Problem to solve.
Format every line of the entries as a JSON list of strings, with one string for each line and blank lines omitted.
(begin)
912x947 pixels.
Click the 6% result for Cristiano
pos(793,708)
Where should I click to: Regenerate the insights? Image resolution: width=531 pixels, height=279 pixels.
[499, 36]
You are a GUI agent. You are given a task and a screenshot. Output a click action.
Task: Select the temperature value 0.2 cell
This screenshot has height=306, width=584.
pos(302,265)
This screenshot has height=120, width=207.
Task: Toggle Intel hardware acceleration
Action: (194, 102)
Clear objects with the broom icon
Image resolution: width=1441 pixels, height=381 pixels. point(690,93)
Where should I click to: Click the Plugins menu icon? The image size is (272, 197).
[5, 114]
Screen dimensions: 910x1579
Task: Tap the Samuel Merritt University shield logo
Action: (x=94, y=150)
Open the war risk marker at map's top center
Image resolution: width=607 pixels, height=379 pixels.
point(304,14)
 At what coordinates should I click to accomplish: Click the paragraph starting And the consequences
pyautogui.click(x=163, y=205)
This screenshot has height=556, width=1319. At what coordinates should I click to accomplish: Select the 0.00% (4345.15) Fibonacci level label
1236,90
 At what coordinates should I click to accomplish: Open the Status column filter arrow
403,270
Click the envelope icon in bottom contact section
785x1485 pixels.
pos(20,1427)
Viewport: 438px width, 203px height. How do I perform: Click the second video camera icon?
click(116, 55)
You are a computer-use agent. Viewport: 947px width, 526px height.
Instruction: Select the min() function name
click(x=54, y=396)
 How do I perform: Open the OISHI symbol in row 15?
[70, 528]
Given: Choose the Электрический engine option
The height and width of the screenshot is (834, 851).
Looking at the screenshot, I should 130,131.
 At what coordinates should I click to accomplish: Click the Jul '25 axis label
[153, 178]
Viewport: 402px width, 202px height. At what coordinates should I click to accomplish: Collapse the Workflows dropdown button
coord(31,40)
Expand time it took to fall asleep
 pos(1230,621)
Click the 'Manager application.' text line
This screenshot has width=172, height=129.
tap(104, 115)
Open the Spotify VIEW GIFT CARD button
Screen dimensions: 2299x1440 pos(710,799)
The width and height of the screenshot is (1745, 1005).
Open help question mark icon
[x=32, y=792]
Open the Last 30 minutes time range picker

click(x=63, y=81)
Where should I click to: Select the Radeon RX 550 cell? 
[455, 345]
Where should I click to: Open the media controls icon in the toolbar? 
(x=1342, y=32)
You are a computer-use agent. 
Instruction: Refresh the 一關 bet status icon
(end)
Solution below.
[
  "912x947 pixels.",
  "Click the 6% result for Cristiano",
  "pos(793,708)",
  "Where should I click to: Regenerate the insights? Image resolution: width=531 pixels, height=279 pixels.",
  "[499, 36]",
  "You are a GUI agent. You are given a task and a screenshot. Output a click action.",
  "Task: Select the temperature value 0.2 cell",
  "This screenshot has height=306, width=584.",
  "pos(302,265)",
  "This screenshot has height=120, width=207.",
  "Task: Toggle Intel hardware acceleration",
  "Action: (194, 102)",
  "Clear objects with the broom icon",
  "Image resolution: width=1441 pixels, height=381 pixels. point(690,93)",
  "Where should I click to: Click the Plugins menu icon? The image size is (272, 197).",
  "[5, 114]",
  "Screen dimensions: 910x1579",
  "Task: Tap the Samuel Merritt University shield logo",
  "Action: (x=94, y=150)",
  "Open the war risk marker at map's top center",
  "Image resolution: width=607 pixels, height=379 pixels.",
  "point(304,14)",
  " At what coordinates should I click to accomplish: Click the paragraph starting And the consequences",
  "pyautogui.click(x=163, y=205)",
  "This screenshot has height=556, width=1319. At what coordinates should I click to accomplish: Select the 0.00% (4345.15) Fibonacci level label",
  "1236,90",
  " At what coordinates should I click to accomplish: Open the Status column filter arrow",
  "403,270",
  "Click the envelope icon in bottom contact section",
  "785x1485 pixels.",
  "pos(20,1427)",
  "Viewport: 438px width, 203px height. How do I perform: Click the second video camera icon?",
  "click(116, 55)",
  "You are a computer-use agent. Viewport: 947px width, 526px height.",
  "Instruction: Select the min() function name",
  "click(x=54, y=396)",
  " How do I perform: Open the OISHI symbol in row 15?",
  "[70, 528]",
  "Given: Choose the Электрический engine option",
  "The height and width of the screenshot is (834, 851).",
  "Looking at the screenshot, I should 130,131.",
  " At what coordinates should I click to accomplish: Click the Jul '25 axis label",
  "[153, 178]",
  "Viewport: 402px width, 202px height. At what coordinates should I click to accomplish: Collapse the Workflows dropdown button",
  "coord(31,40)",
  "Expand time it took to fall asleep",
  " pos(1230,621)",
  "Click the 'Manager application.' text line",
  "This screenshot has width=172, height=129.",
  "tap(104, 115)",
  "Open the Spotify VIEW GIFT CARD button",
  "Screen dimensions: 2299x1440 pos(710,799)",
  "The width and height of the screenshot is (1745, 1005).",
  "Open help question mark icon",
  "[x=32, y=792]",
  "Open the Last 30 minutes time range picker",
  "click(x=63, y=81)",
  "Where should I click to: Select the Radeon RX 550 cell? ",
  "[455, 345]",
  "Where should I click to: Open the media controls icon in the toolbar? ",
  "(x=1342, y=32)",
  "You are a computer-use agent. ",
  "Instruction: Refresh the 一關 bet status icon"
]